After hitting a record low last week, yesterday morning’s Freddie Mac’s Primary Mortgage Market Survey® saw the average rate on a 30-year mortgage tick up slightly to 3.36%. The impact of the COVID-19 pandemic on global and U.S. markets continues to create volatility in U.S. Treasury yields, and therefore mortgage interest rates.
One thing seems clear from both anecdotal evidence and the Mortgage Bankers Association’s recent doubling of its 2020 refinance volume estimates, consumer refinance demand is high. Indeed, yesterday the MBA also reported that mortgage applications overall rose 55% week-over-week, with refinance applications rising to their highest level since April 2009.
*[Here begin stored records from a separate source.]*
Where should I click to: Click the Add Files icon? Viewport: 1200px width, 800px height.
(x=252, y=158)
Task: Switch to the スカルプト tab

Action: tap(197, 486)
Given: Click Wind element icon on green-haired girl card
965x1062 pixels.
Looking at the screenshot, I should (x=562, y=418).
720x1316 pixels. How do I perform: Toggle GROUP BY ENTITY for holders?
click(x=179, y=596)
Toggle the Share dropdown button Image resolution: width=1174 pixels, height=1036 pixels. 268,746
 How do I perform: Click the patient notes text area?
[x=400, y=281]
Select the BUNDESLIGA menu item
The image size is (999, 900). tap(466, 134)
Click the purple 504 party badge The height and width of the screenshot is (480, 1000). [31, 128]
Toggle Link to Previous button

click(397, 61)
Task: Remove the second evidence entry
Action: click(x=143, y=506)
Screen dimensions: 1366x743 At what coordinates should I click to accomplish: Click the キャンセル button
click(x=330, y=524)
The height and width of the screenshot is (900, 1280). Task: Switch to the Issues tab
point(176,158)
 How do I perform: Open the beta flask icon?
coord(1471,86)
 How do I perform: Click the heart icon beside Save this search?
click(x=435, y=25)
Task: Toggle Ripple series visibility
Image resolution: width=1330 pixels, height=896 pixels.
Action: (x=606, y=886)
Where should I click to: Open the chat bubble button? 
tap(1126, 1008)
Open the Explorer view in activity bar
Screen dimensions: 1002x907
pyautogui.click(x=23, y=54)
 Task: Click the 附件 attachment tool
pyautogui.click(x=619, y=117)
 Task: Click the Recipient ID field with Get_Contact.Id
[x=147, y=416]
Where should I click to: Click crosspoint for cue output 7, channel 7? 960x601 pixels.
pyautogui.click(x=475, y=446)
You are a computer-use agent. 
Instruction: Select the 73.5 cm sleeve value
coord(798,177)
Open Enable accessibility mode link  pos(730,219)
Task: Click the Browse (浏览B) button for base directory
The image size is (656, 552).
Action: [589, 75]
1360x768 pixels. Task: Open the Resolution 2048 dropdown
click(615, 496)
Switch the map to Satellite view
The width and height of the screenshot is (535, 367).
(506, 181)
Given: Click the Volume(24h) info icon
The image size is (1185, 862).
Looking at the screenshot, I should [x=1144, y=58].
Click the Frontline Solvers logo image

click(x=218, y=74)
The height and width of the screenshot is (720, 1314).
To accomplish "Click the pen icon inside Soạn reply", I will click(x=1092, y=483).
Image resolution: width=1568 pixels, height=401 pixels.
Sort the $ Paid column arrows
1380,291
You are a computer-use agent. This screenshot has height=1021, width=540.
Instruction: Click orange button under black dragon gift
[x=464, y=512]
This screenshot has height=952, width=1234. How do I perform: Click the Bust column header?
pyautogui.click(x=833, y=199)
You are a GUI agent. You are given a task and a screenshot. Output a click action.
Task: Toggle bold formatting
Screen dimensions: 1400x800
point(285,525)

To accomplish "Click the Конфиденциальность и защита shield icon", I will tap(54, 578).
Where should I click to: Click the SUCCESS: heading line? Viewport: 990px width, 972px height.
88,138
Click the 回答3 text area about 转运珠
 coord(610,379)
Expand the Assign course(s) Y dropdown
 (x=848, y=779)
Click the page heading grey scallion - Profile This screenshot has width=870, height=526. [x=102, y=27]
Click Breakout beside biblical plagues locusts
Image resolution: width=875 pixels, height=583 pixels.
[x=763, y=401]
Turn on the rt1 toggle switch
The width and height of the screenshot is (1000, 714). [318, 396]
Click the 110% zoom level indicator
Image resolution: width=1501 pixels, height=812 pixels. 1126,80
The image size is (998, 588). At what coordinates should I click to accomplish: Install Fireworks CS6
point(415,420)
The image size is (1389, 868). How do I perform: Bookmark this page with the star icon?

Black Knight’s own data gives a sense of the potential here. We define refinance candidates as 30-year mortgage holders with a maximum 80% loan-to-value (LTV) ratio and credit scores of 720 or higher, who could shave at least 0.75% off their current first lien rate by refinancing.
Using that criteria, the population this morning is relatively unchanged from last week, but still as high as it’s ever been. Nearly 13 million homeowners have refinance incentive at today’s rates. That’s up 15% from just two weeks ago, and 60% from the start of the year.
On average, these borrowers could save $277 on principal and interest payments each month via a refi. Almost 2.3 million are in a position to save $400 or more on their monthly mortgage payment by refinancing into a new 30-year fixed loan, while more than 1.3 million could save upwards of $500 per month.
If all of these homeowners were to refinance, they could save a combined nearly $3.5 billion each and every month. This represents not only a large pool of savings available for homeowners, but also a significant potential stimulus for the economy as a whole, in a time of growing economic uncertainty.
It should be noted that Black Knight’s LTV and credit score assumptions are conservative by design and that there are refi products on the market available for borrowers with even higher LTVs and/or lower credit scores. Disregarding our broad-based eligibility criteria, there are actually some 24.5 million mortgage-holders who are “in the money,” with current interest rates at least 0.75% above today’s rate.
With lenders being inundated with incoming volume – and indeed, in some cases pricing above today’s prevailing rates as a way to stem that tide – this is as good a time as any to point out that those who have automated as much of the origination process as possible have a distinct edge in this environment.